_Work instructions_:
A) Quote everything in the linked-list code from "void delete_this_node(struct node*" down to "Dump the list/node..".
B) In the linked-list code, name every function whose return type is void.
C) Carry on writing the linked-list code from the point where it stops.

_Text_:
# # #

In all cases, we have to take care of boundary conditions as well as memory leaks.
Here is the code..

Code: C

#include

struct node
{
int data;
struct node* next;
};

// Functions for allocating/deallocating memory
struct node* create_node(int data);

// Utility functions that can be used in reverse_list
struct node* insert_at_front(struct node* head, struct node* new_node);
struct node* insert_at_end(struct node* head, struct node* new_node);

struct node* remove_from_front(struct node* head);
struct node* reverse_list(struct node* head);

// Delete a node without having the head pointer..
void delete_this_node(struct node* cur_node);

// Find nth node from tail in single traversal..
struct node* find_nth_from_end(struct node* head, int n);

// Find middle node of the list in single traversal..
struct node* find_middle_node(struct node* head);

// Dump the list/node..
void dump_list(struct node* head);
void dump_node(struct node* pNode);
void copy_node(struct node* src, struct node* dest);

// Main function
int main(void)
{
struct node *list = NULL, *temp_node = NULL;
int i = 0;

// Create list with 10 members...
for(i = 0; i <= 10; i++) {
temp_node = create_node(i);
list = insert_at_end(list, temp_node);
}

// Add 5 more in front...
for(i = 14; i >= 11; i--) {
temp_node = create_node(i);
list = insert_at_front(list, temp_node);
}

dump_list(list);

// To reverse a single linked list in single traversal.......
/*
list = reverse_list(list);
*/

// Delete a particular node without having the head pointer
/*
temp_node = list;

for(i = 0; i <= 15; i++) {

if(i == 4) {
delete_this_node(temp_node);
break;
}

temp_node = temp_node->next;
}
dump_list(list);
*/

// To find nth node from the end of list in single traversal....
/*
temp_node = find_nth_from_end(list, 10);

dump_node(temp_node);
*/

// To find the middle node of list in single traversal......

/*
temp_node = find_middle_node(list);

dump_node(temp_node);

list = reverse_list(list);

dump_list(list);

temp_node = find_middle_node(list);

dump_node(temp_node);
*/
return 0;
}

// Allocate memory and store the data
struct node* create_node(int data)
{
struct node *new_node = NULL;

new_node = (struct node*)malloc(sizeof(struct node));

new_node->data = data;
new_node->next = NULL;

return new_node;
}

// Deallocate the memory
void free_this_node(struct node* pNode)
{
free(pNode);
pNode = NULL;

return;
}

// Insert a node at front end
struct node* insert_at_front(struct node* head, struct node* new_node)

# # #

_Records supplied_:

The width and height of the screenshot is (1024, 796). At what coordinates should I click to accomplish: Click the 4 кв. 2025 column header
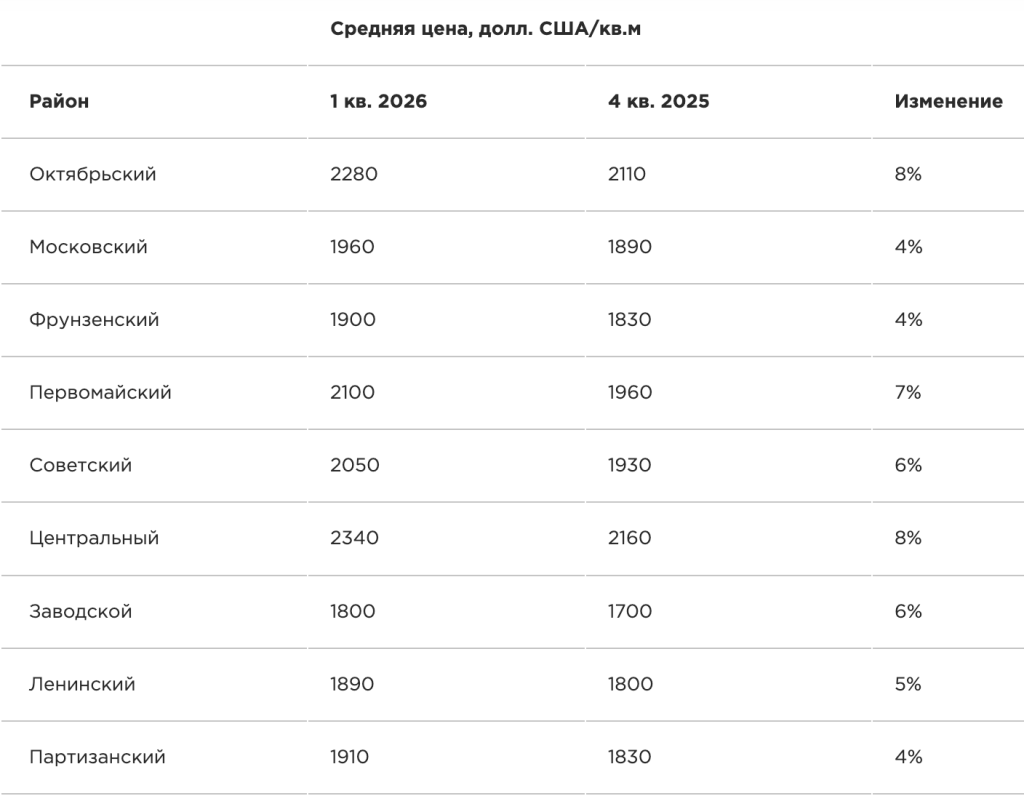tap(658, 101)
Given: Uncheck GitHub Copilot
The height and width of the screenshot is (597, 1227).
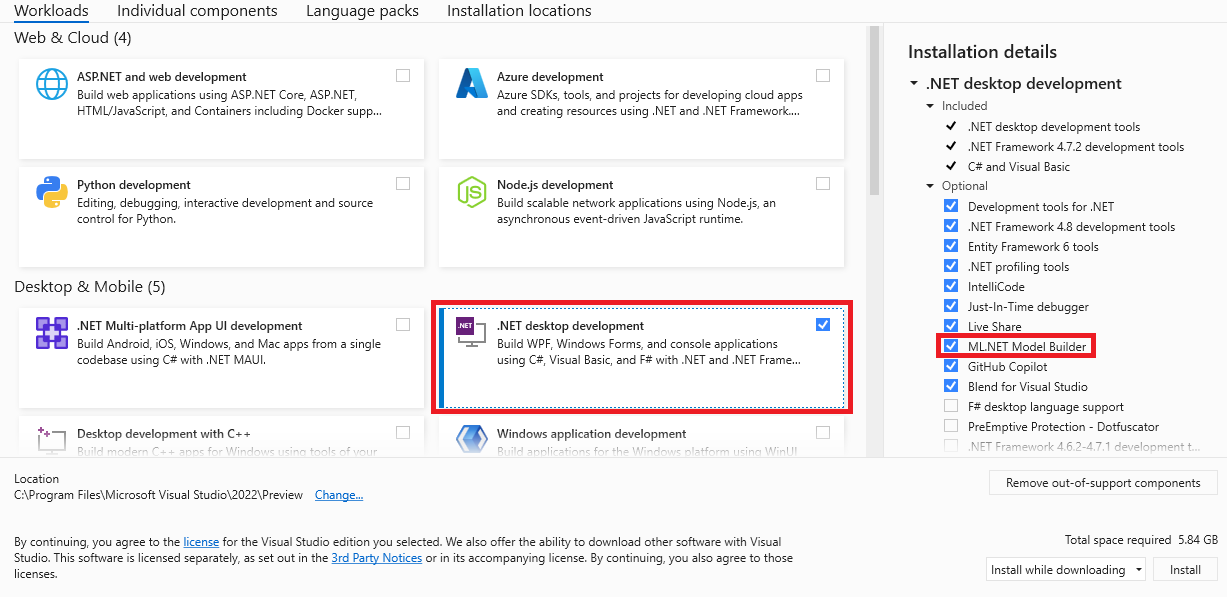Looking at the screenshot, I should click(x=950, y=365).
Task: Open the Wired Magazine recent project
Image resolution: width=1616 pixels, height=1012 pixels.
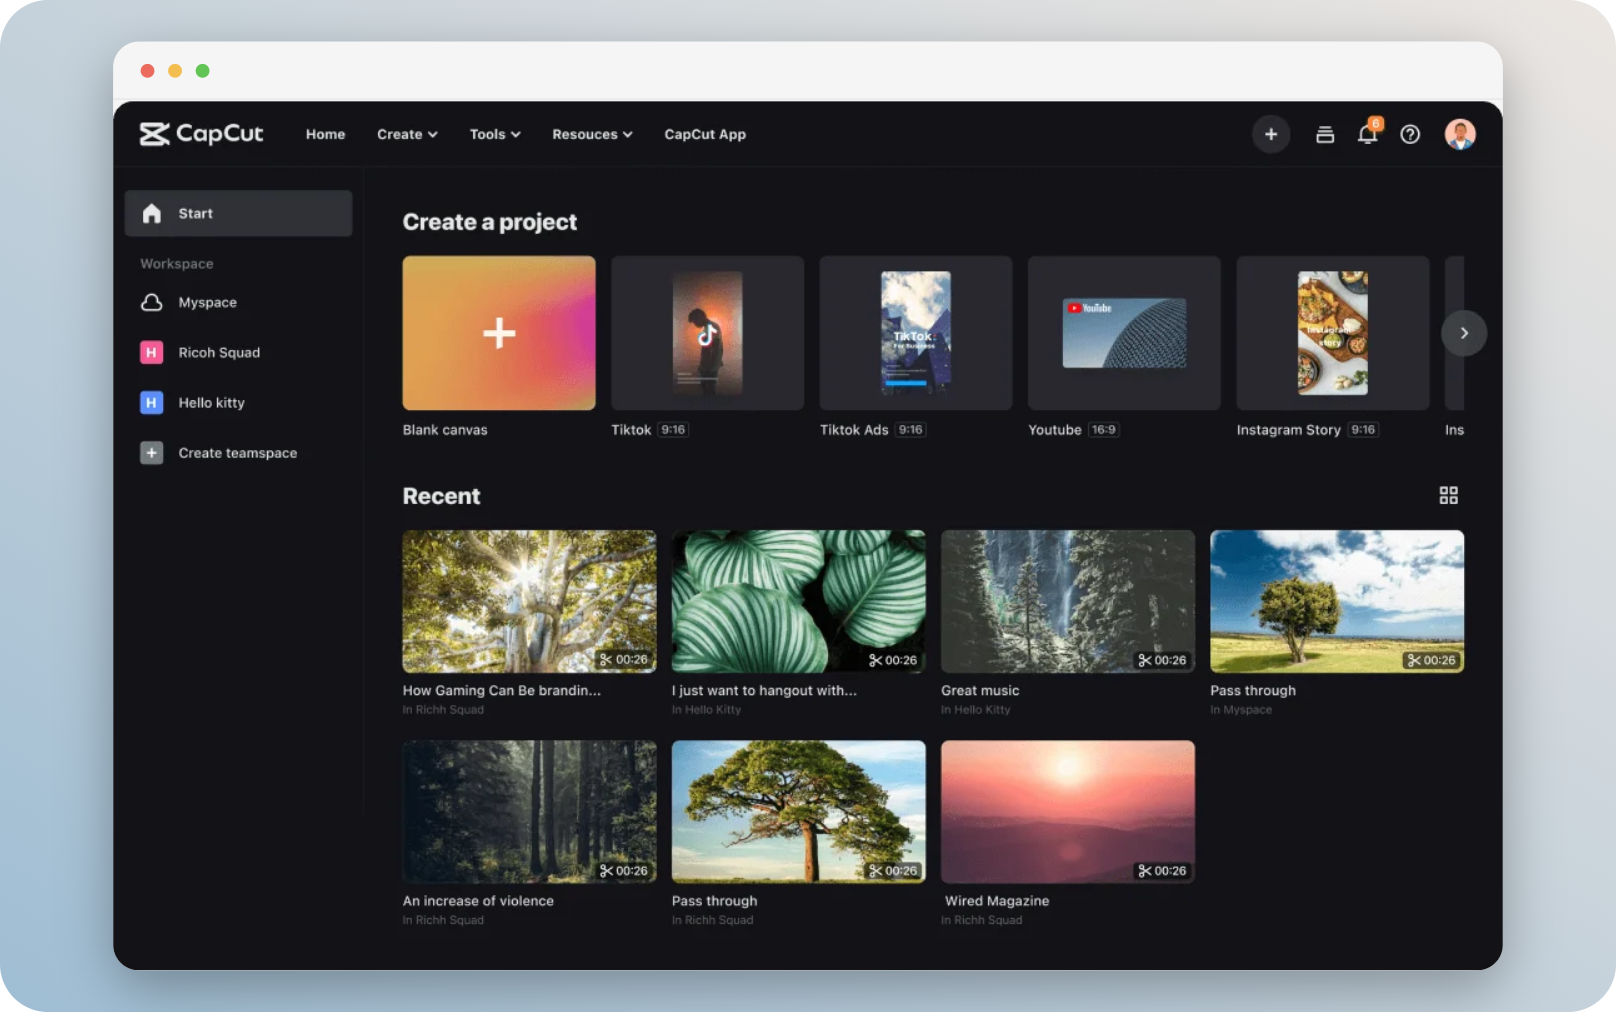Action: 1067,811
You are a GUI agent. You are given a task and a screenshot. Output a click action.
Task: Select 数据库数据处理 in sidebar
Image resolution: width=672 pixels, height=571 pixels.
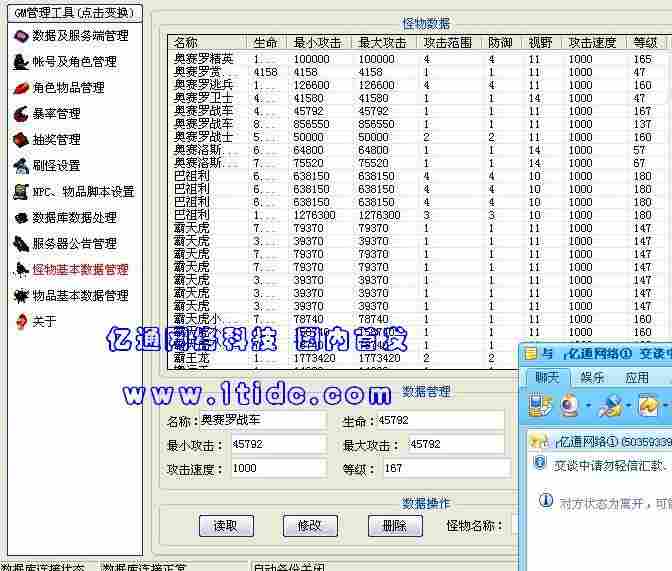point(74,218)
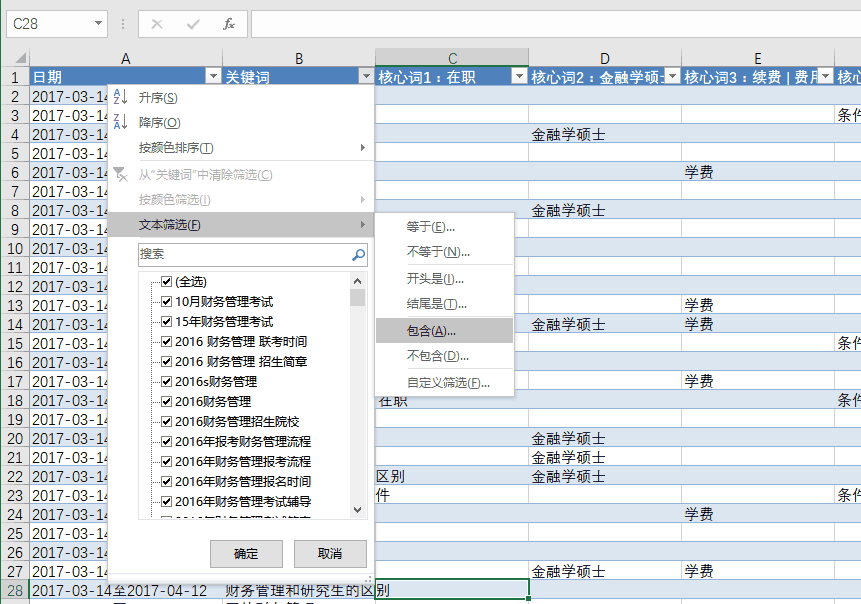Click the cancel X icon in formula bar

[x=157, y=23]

# # #

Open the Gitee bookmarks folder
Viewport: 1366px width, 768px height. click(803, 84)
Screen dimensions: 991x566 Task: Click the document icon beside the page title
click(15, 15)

# # #

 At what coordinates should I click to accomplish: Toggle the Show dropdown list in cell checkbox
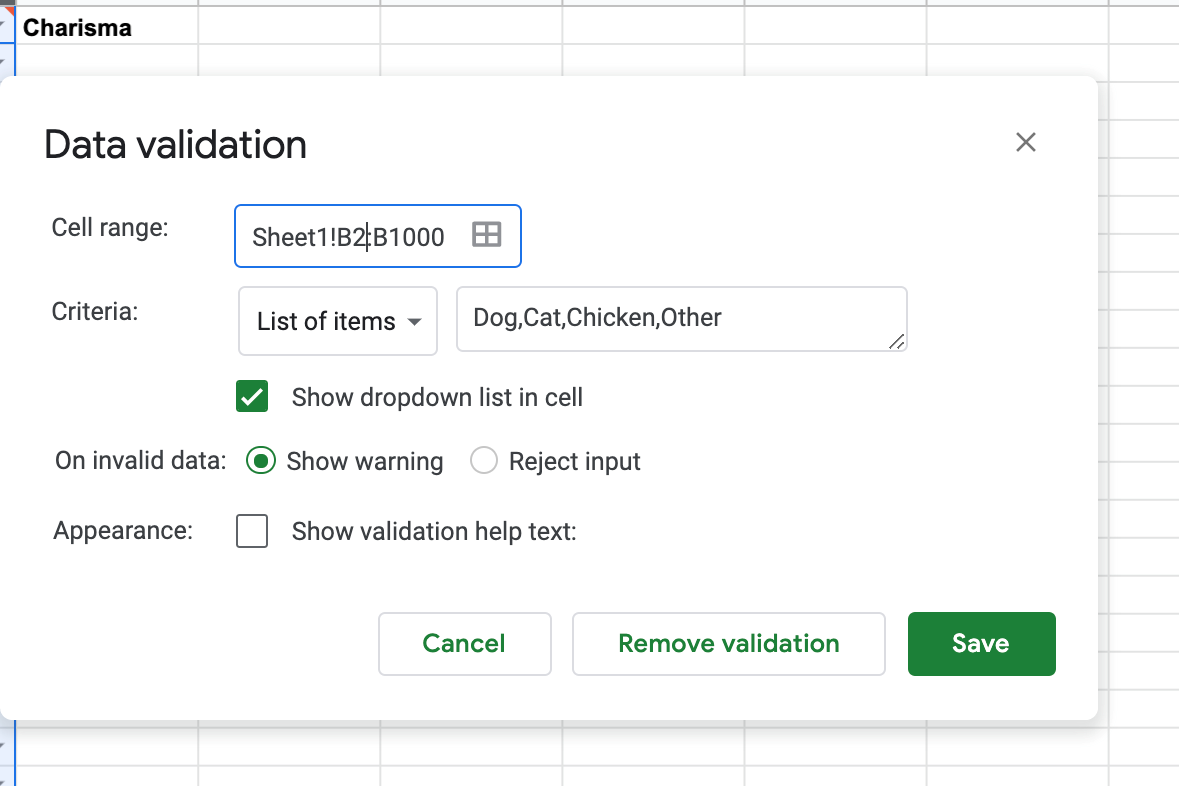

# # #

_Answers given_:
A)
void delete_this_node(struct node* cur_node);

// Find nth node from tail in single traversal..
struct node* find_nth_from_end(struct node* head, int n);

// Find middle node of the list in single traversal..
struct node* find_middle_node(struct node* head);

// Dump the list/node..

B) delete_this_node, dump_list, dump_node, copy_node, free_this_node

C)
{
if(new_node) {
new_node->next = head;
return new_node;
}
else
return NULL;
}

// Insert a node at tail end
struct node* insert_at_end(struct node* head, struct node* new_node)
{
struct node *temp = NULL;

if(head) {

temp = head;

while(temp->next)
temp = temp->next;

temp->next = new_node;
}
else {
head = new_node;
}

return head;
}

// Remove a node from front end..
struct node* remove_from_front(struct node* head)
{
if(head) {
head = head->next;
return head;
}
else
return NULL;
}

// Reverse the list in single traversal..
struct node* reverse_list(struct node* head)
{
struct node *result = NULL, *temp_head = NULL, *temp = NULL;

temp_head = head;

while(temp_head) {

temp = temp_head;

temp_head = remove_from_front(temp_head);

temp->next = NULL;

result = insert_at_front(result, temp);
}

return result;
}

// Delete a node without the help of head node..
void delete_this_node(struct node* cur_node)
{
struct node *temp = NULL;
if(cur_node && cur_node->next) {

copy_node(cur_node, cur_node->next);
temp = cur_node->next;
cur_node->next = cur_node->next->next;

free_this_node(temp);
}
else if(cur_node) {
free_this_node(cur_node);
}
else
return;
}

// Find n-th node from tail end in single traversal...
struct node* find_nth_from_end(struct node *head, int n)
{
struct node *temp = NULL, *result = NULL, *temp_head = NULL;
int i = 0;

result = temp_head = temp = head;

for(i = 0; i < n; i++) {
if(!temp_head) {
printf("Out of Range\n");
return NULL;
}
temp_head = temp_head->next;
temp = temp->next;
}

while(temp_head) {
temp_head = temp_head->next;
temp = temp->next;
result = result->next;
}

return result;
}

// Find middle node of list in single traversal...
struct node* find_middle_node(struct node* head)
{
struct node *temp_head = NULL, *temp = NULL, *result = NULL;

temp_head = temp = result = head;

while(temp && temp->next) {

if(temp->next->next) {
temp = temp->next->next;
result = result->next;
}
else
temp = temp->next;
}

return result;
}

// Dump the list...
void dump_list(struct node* head)
{
struct node *temp = NULL;

printf("\n");

if(head) {

temp = head;

while(temp) {
printf("%d ", temp->data);
temp = temp->next;
}
}
else {
printf("Empty List");
}

printf("\n");
}

// Copy data in b/w two nodes...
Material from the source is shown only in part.